Please share the output with us.

Regards

bitnami@ip-172:~$ sudo lego --help
NAME:
lego - Let’s Encrypt client written in Go

USAGE:
lego [global options] command [command options] [arguments…]

VERSION:
1.1.0

COMMANDS:
run Register an account, then create and install a certificate
revoke Revoke a certificate
renew Renew a certificate
dnshelp Shows additional help for the --dns global option
help, h Shows a list of commands or help for one command

GLOBAL OPTIONS:
–domains value, -d value Add a domain to the process. Can be specified mul tiple times.
–csr value, -c value Certificate signing request filename, if an exter nal CSR is to be used
–server value, -s value CA hostname (and optionally :port). The server ce rtificate must be trusted in order to avoid further modifications to the client. (default: “https://acme-v02.api.letsencrypt.org/directory”)
–email value, -m value Email used for registration and recovery contact.
–filename value Filename of the generated certificate
–accept-tos, -a By setting this flag to true you indicate that yo u accept the current Let’s Encrypt terms of service.
–eab Use External Account Binding for account registra tion. Requires --kid and --hmac.
–kid value Key identifier from External CA. Used for Externa l Account Binding.
–hmac value MAC key from External CA. Should be in Base64 URL Encoding without padding format. Used for External Account Binding.
–key-type value, -k value Key type to use for private keys. Supported: rsa2 048, rsa4096, rsa8192, ec256, ec384 (default: “rsa2048”)
–path value Directory to use for storing the data (default: " /home/bitnami/.lego")
–exclude value, -x value Explicitly disallow solvers by name from being us ed. Solvers: “http-01”, “dns-01”, “tls-alpn-01”.
–webroot value Set the webroot folder to use for HTTP based chal lenges to write directly in a file in .well-known/acme-challenge
–memcached-host value Set the memcached host(s) to use for HTTP based c hallenges. Challenges will be written to all specified hosts.
–http value Set the port and interface to use for HTTP based challenges to listen on. Supported: interface:port or :port
–tls value Set the port and interface to use for TLS based c hallenges to listen on. Supported: interface:port or :port
–dns value Solve a DNS challenge using the specified provide r. Disables all other challenges. Run ‘lego dnshelp’ for help on usage.
–http-timeout value Set the HTTP timeout value to a specific value in seconds. The default is 10 seconds. (default: 0)
–dns-timeout value Set the DNS timeout value to a specific value in seconds. The default is 10 seconds. (default: 0)
–dns-resolvers value Set the resolvers to use for performing recursive DNS queries. Supported: host:port. The default is to use the system resolvers, or Google’s DNS resolvers if the system’s cannot be determined.
–pem Generate a .pem file by concatenating the .key an d .crt files together.
–help, -h show help
–version, -v print the version

Hi @palak,

Thanks for your message. According to the output you shared you are using a very old version of the lego tool. Can you update it to the latest version by following the steps in the next guide and try again to renew your certificate?

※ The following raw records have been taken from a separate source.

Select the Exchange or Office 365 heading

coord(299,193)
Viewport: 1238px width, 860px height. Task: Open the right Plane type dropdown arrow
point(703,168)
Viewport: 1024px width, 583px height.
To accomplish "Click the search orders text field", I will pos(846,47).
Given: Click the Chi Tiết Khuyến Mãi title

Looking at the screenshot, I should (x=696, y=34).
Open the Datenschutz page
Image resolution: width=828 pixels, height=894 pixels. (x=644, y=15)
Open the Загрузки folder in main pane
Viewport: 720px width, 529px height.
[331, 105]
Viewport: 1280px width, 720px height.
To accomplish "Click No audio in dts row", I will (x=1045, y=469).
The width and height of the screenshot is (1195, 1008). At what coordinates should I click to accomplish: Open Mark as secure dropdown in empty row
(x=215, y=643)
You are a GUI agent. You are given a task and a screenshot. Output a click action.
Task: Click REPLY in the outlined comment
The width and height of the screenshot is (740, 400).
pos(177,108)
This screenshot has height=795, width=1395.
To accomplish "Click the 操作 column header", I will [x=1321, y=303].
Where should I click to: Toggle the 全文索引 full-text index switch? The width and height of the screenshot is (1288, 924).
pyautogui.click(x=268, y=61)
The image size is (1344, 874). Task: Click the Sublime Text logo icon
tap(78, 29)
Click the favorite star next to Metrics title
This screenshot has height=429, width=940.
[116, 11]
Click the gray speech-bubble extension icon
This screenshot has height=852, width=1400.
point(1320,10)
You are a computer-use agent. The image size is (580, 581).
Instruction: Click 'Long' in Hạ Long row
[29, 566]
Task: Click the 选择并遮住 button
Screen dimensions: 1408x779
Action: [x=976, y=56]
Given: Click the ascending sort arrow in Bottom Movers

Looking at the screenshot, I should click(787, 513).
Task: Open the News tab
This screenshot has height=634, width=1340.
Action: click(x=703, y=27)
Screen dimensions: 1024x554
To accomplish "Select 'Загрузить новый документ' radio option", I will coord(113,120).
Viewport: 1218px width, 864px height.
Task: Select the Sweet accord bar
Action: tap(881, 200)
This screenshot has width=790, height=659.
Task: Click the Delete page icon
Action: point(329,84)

https://docs.bitnami.com/aws/how-to/generate-install-lets-encrypt-ssl/#step-1-install-the-lego-client

Apart from that, please note that if your certificate has already expired, you will need to request a brand new one, instead of a renewal.

Hi,
i just check it out my site ssl on ssl checker site and it is showing 47 days remain. So, is this ok or need to generate new one? and i think if i run renewalscript code manually then certificate is going to update still i am going to update lego command.